# Data supplied start

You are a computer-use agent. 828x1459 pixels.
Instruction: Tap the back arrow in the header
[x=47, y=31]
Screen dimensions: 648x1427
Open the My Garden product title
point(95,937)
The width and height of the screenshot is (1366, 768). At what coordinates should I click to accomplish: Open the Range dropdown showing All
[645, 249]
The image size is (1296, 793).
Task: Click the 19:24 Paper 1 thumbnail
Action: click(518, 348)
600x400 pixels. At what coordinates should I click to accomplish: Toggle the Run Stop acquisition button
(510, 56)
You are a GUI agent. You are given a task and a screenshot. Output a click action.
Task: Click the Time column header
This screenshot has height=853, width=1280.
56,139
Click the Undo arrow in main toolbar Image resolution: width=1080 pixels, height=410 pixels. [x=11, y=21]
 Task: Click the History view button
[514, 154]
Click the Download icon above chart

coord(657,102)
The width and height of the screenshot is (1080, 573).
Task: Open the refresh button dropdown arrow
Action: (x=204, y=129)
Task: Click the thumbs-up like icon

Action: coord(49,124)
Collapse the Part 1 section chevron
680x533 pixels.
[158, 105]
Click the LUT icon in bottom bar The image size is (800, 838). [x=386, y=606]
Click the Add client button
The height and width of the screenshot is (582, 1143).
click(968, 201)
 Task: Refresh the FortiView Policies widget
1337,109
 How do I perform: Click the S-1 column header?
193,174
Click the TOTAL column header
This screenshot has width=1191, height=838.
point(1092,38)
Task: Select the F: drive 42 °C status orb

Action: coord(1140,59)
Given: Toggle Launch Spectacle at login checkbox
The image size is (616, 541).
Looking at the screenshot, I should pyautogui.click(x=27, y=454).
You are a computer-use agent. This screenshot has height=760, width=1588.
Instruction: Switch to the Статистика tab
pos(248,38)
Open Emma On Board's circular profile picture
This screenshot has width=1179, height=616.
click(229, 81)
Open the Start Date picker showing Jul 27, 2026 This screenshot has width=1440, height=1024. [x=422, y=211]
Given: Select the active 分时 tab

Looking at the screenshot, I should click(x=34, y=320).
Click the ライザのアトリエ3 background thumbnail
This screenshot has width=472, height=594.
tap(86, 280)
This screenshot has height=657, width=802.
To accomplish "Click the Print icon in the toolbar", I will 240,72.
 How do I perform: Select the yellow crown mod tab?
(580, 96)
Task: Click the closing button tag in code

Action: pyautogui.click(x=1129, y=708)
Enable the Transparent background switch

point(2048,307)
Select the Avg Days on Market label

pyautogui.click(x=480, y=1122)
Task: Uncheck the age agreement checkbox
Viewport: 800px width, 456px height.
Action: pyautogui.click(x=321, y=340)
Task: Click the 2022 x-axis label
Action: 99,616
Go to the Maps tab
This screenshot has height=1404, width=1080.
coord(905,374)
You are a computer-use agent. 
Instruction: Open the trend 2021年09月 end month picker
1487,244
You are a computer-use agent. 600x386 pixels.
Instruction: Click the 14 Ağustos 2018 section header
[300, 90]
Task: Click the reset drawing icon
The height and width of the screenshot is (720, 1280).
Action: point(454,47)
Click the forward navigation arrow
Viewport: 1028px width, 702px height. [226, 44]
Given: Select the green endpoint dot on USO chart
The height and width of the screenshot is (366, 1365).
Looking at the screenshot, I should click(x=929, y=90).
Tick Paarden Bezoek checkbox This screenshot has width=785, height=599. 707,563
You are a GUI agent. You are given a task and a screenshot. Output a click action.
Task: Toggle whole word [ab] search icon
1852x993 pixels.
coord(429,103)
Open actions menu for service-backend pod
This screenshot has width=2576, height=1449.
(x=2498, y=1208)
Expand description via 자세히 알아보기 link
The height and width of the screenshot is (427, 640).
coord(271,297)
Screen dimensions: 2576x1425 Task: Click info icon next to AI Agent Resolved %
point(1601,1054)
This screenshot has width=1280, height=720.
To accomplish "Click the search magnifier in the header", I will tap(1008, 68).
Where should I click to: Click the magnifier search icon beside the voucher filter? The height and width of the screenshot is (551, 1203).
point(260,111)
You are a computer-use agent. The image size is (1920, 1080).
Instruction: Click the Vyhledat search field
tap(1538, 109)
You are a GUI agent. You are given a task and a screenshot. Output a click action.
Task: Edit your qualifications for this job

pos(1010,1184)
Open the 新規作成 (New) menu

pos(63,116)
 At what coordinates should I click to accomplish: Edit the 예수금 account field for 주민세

# Data supplied end

Given problem: Gather every line in the data above that contains the word "computer".

Answer:
You are a computer-use agent. 828x1459 pixels.
You are a computer-use agent. This screenshot has height=760, width=1588.
You are a computer-use agent. 
You are a computer-use agent. 600x386 pixels.
You are a computer-use agent. The image size is (1920, 1080).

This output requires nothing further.